On Thursday night, Majority Leader Chuck Schumer (D-N.Y.) managed to pass (86-11) their version of the defense bill before the Senate adjourned — an unremarkable feat since it delays the real showdown over cultural landmines until conference. “The House and Senate passed wildly different NDAAs,” Family Research Council’s senior director for Government Affairs, Quena Gonzalez, told The Washington Stand, “with Senate Democrats forcing a vote on an NDAA that is negligently silent on and complicit with Biden’s radical woke agenda. House Republicans passed one that confronts that agenda head-on. Now, all of that will be hashed out in September, behind closed doors, so it’s important for our people to make their voices heard.”
But not everything ended on a high note in McCarthy’s chamber. Thanks to a handful of moderates, the progress the House made on one of its annual appropriations bills, this one for the Department of Agriculture, ran into a buzzsaw over the GOP’s attempt to block mail-order abortion drugs. A delegation of New York Republicans expressed their “displeasure” that conservatives would use the proposal as a vehicle to protect life.
Although Republicans did manage to pass their version of a budget for Veterans Affairs, “The Ag[riculture] bill failed, because moderate Republicans balked at a provision making it illegal to mail abortion drugs into pro-life states for off-label — and potentially illegal — at-home abortions that leave women vulnerable to trafficking and medical complications,” Gonzalez explained. “It’s a sad day when Republicans vote to block protections for women and the unborn. Nothing says ‘pro-woman’ like sending women home to manage their own horrific abortions or ignoring the plight of women who are coerced by their partners or pimps into having an abortion without ever seeing a doctor. ‘Safe, legal, and rare’ is fast becoming ‘off-label, secret, and ubiquitous.’”
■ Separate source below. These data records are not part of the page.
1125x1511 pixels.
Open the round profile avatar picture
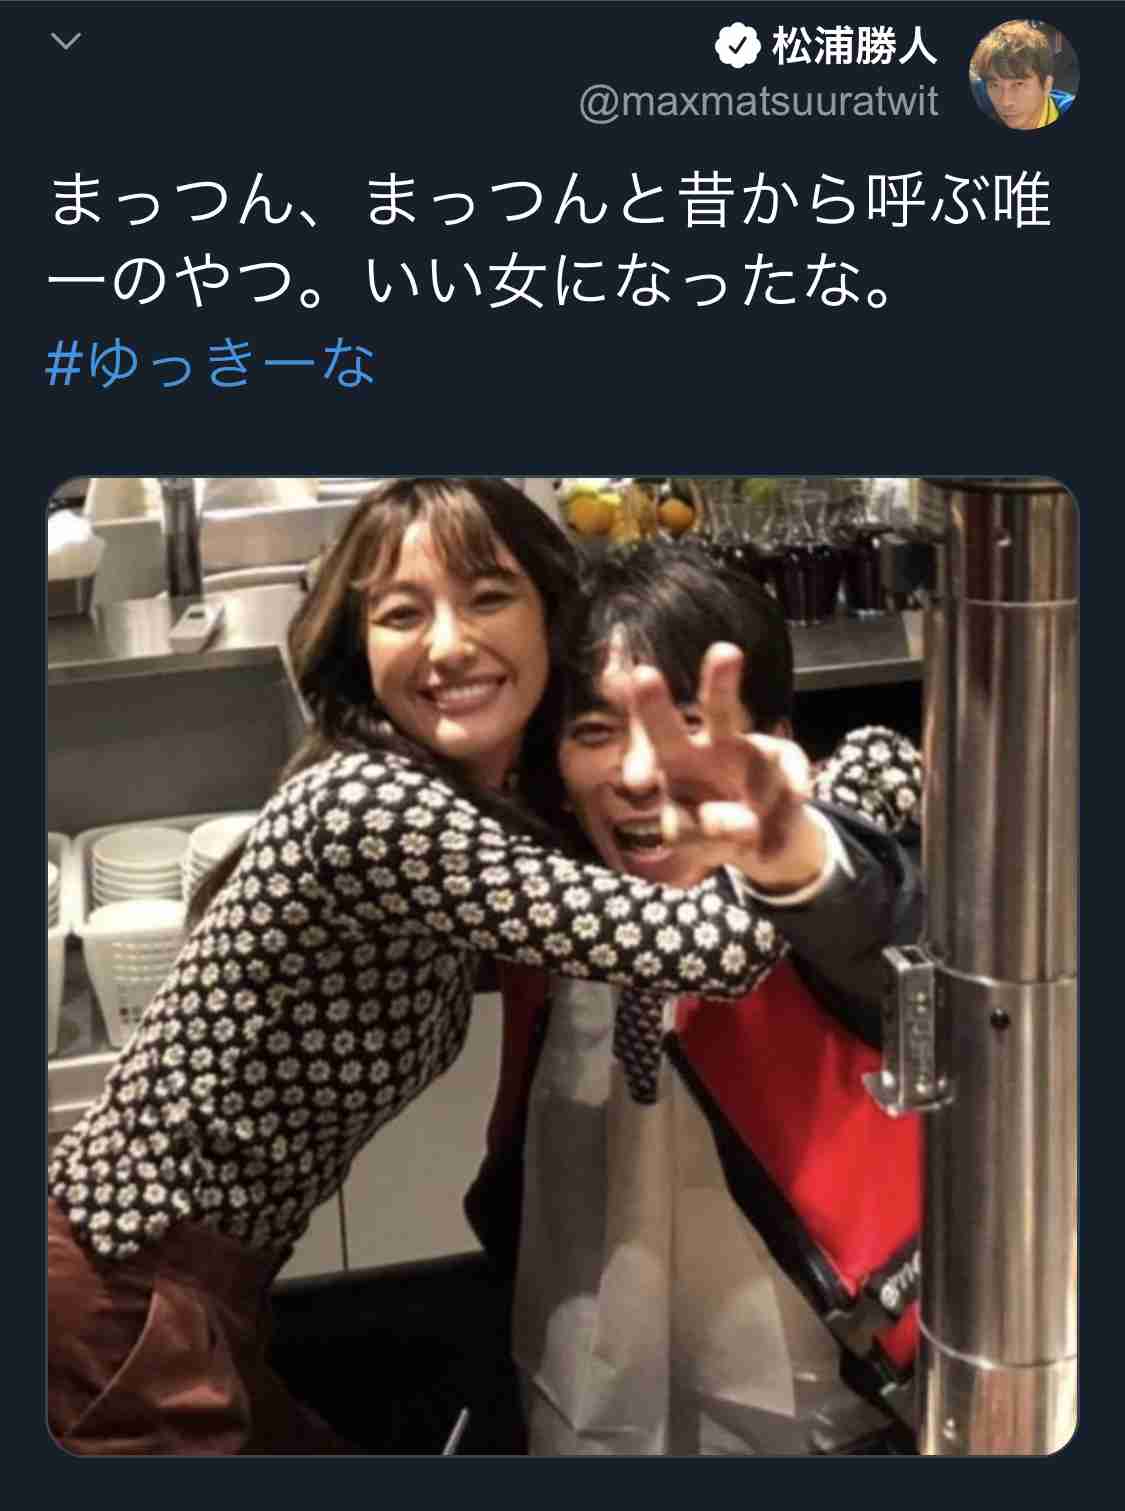(x=1024, y=74)
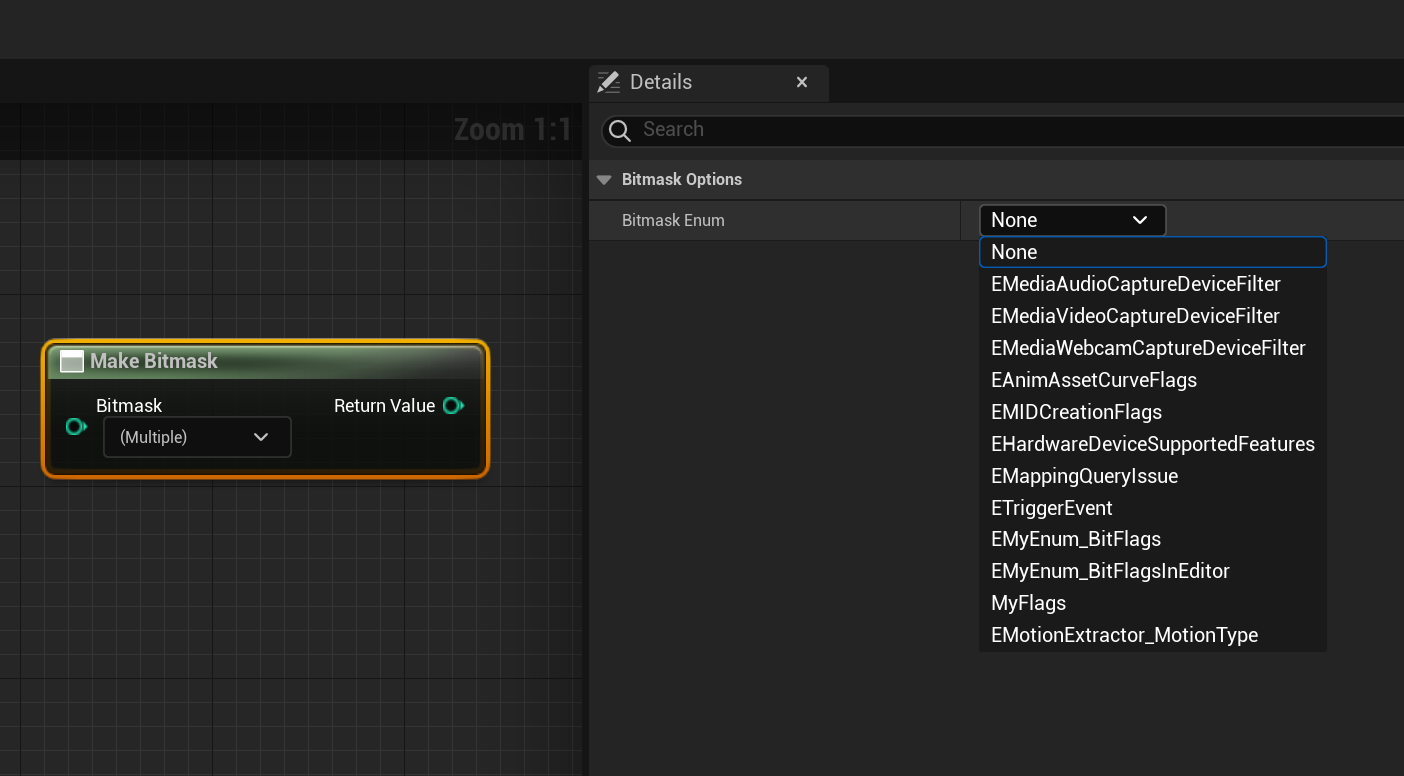The image size is (1404, 776).
Task: Select EHardwareDeviceSupportedFeatures entry
Action: pyautogui.click(x=1152, y=444)
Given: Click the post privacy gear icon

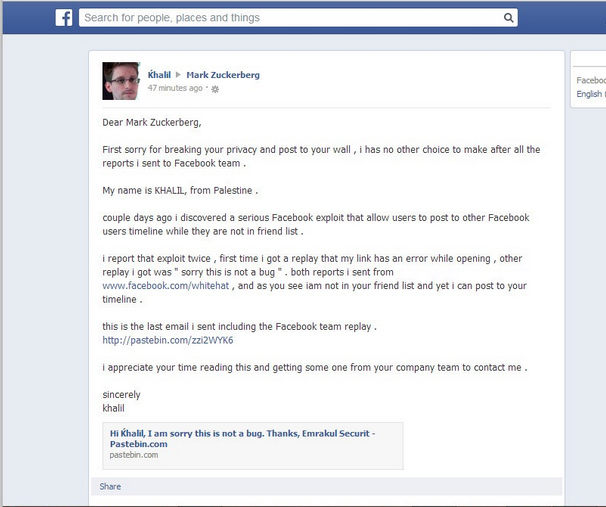Looking at the screenshot, I should [215, 89].
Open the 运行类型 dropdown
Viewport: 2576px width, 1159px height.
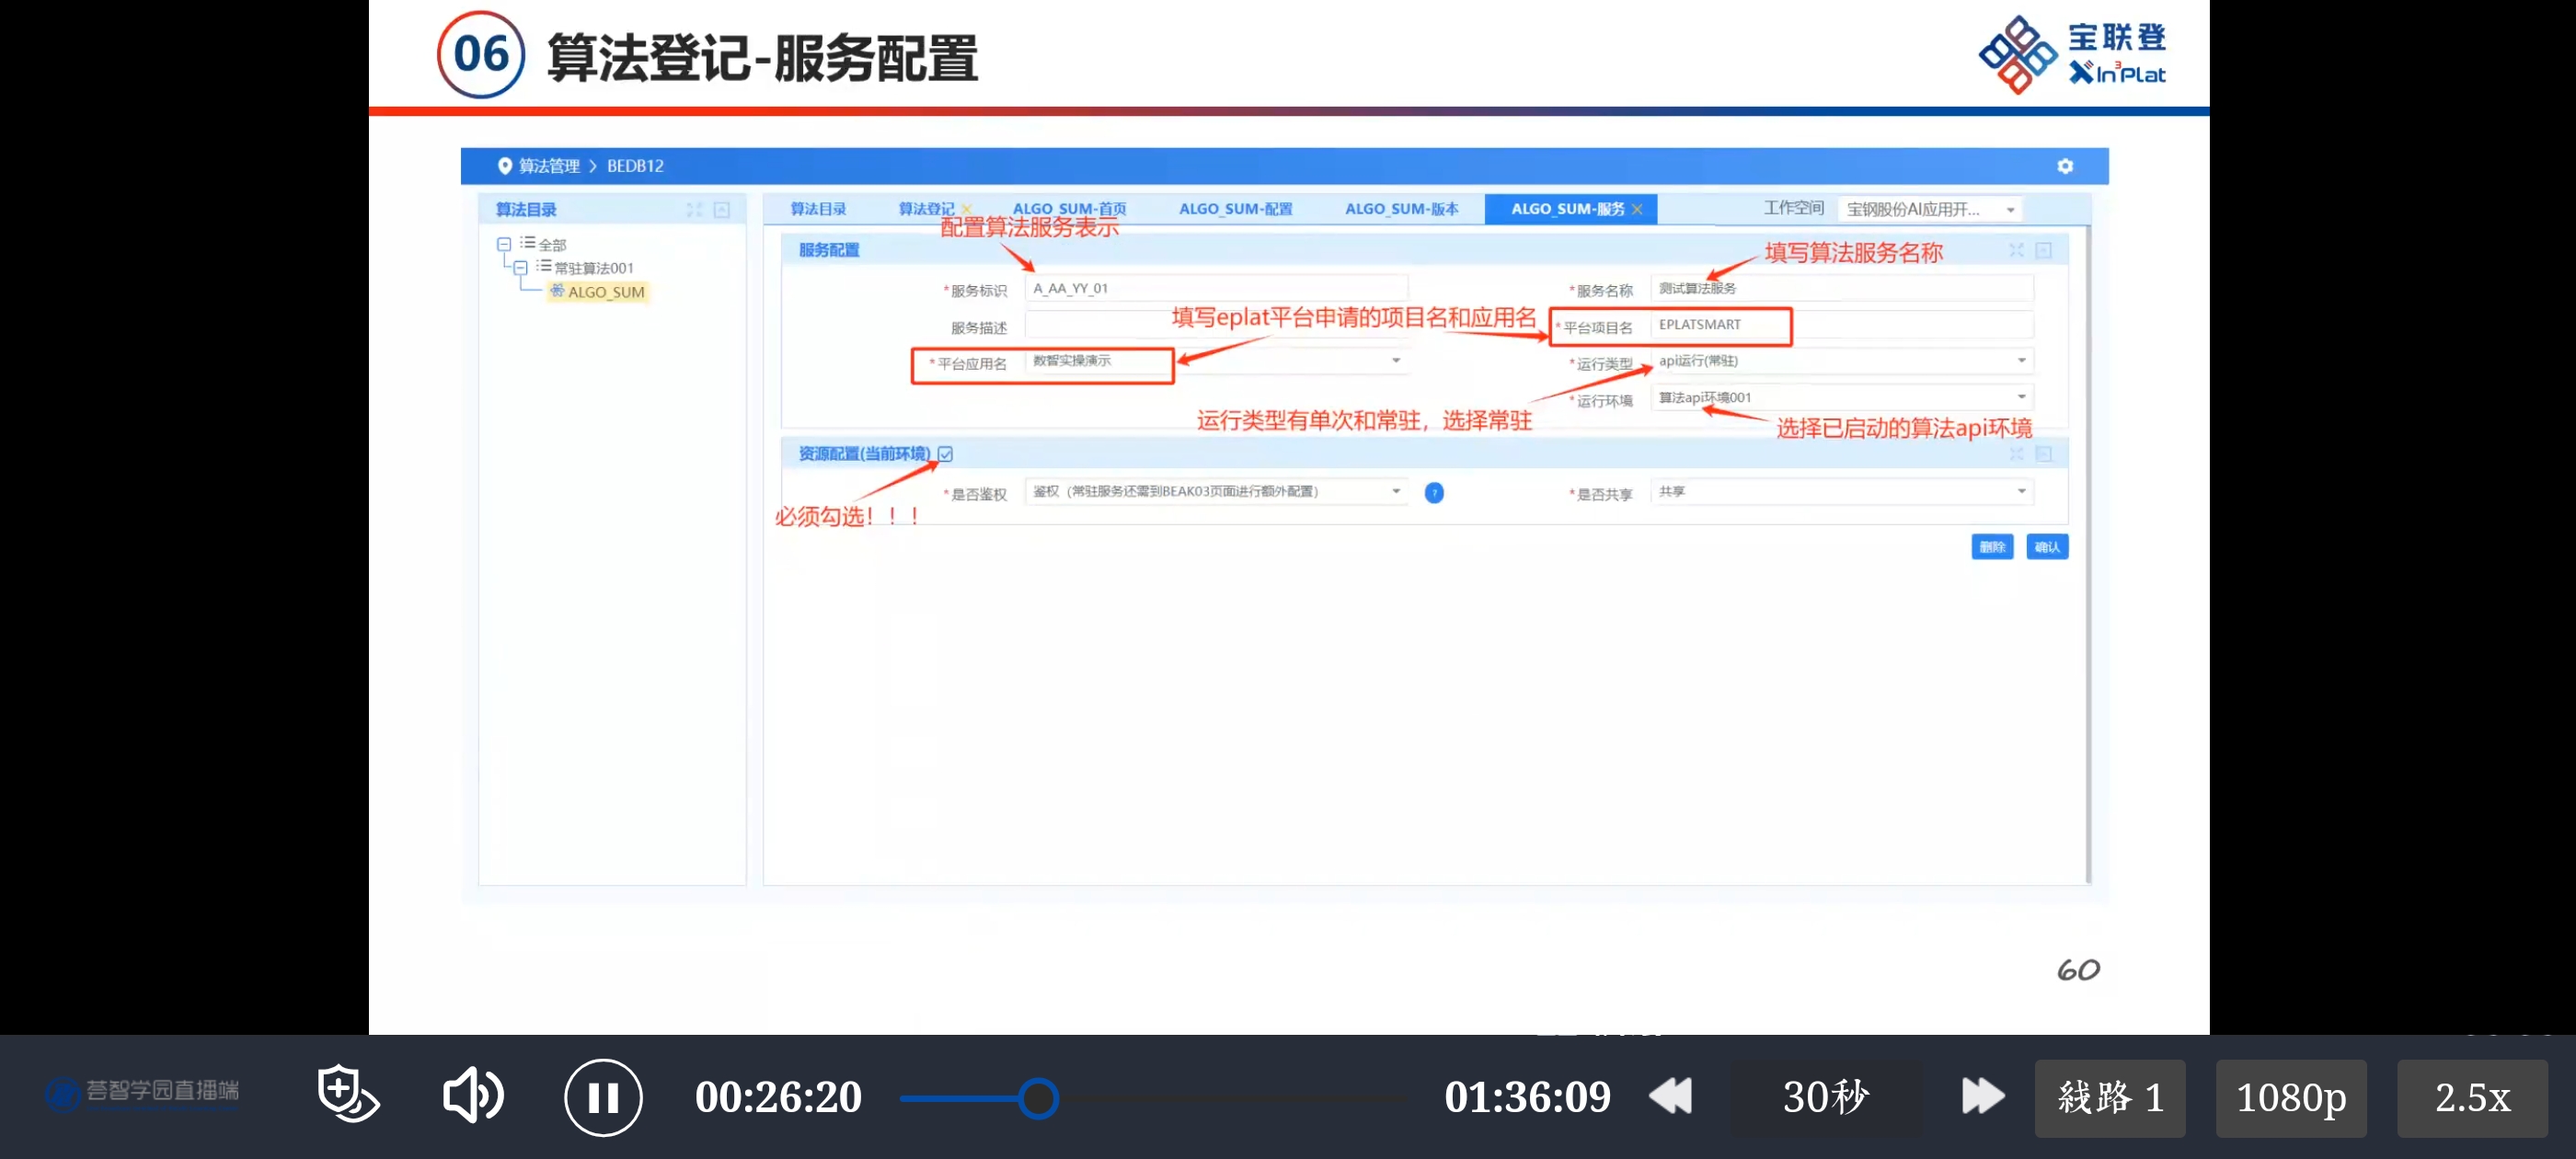(x=2021, y=361)
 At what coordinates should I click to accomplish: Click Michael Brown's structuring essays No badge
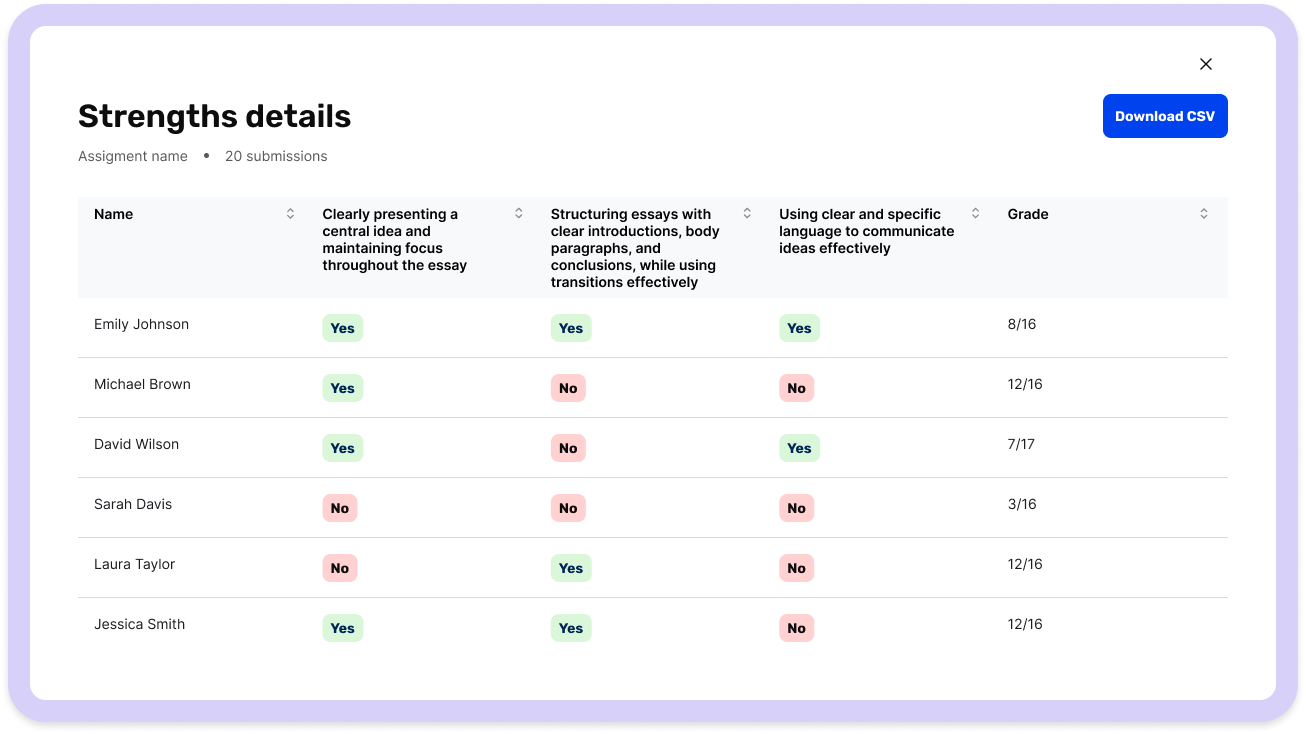click(568, 388)
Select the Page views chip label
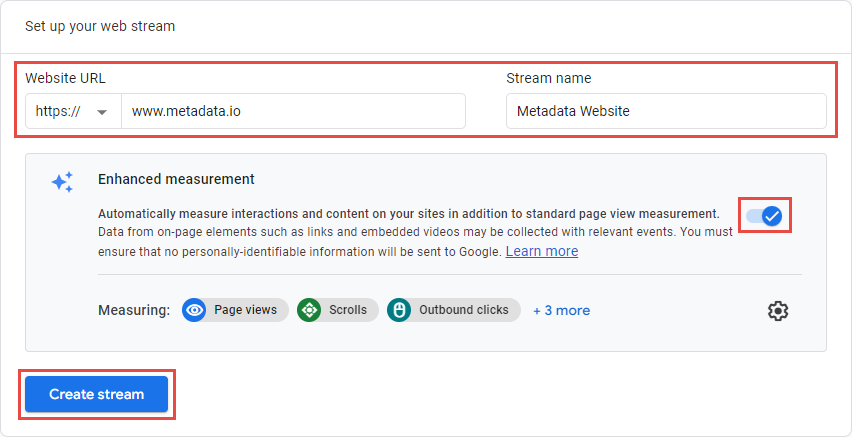This screenshot has width=852, height=437. [245, 310]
To Gonzalez and House conservatives, “It’s a shame when Democrats do this, but at least they’re honest that they are absolutely beholden to ‘big abortion.’ But for Republicans, whose party platform is unequivocally pro-life, to actively conspire with Democrats to sabotage pro-life protections is beyond the pale — and voters need to hold them accountable.”
For now, the drama is on hold. Congress is busy emptying its offices for a long summer break and heading home, where, pro-lifers hope, they’ll get an earful from their districts. “The American people gave the Republicans a majority in the House for a reason,” Good insisted. “We ran on fiscal responsibility. We ran on combating the terrible, harmful Biden agenda. We ran on combating the harmful policies [that] the country is suffering under. And that’s our commitment … And we need to follow through and deliver for the American people and not let them down.”
Suzanne Bowdey serves as editorial director and senior writer at The Washington Stand.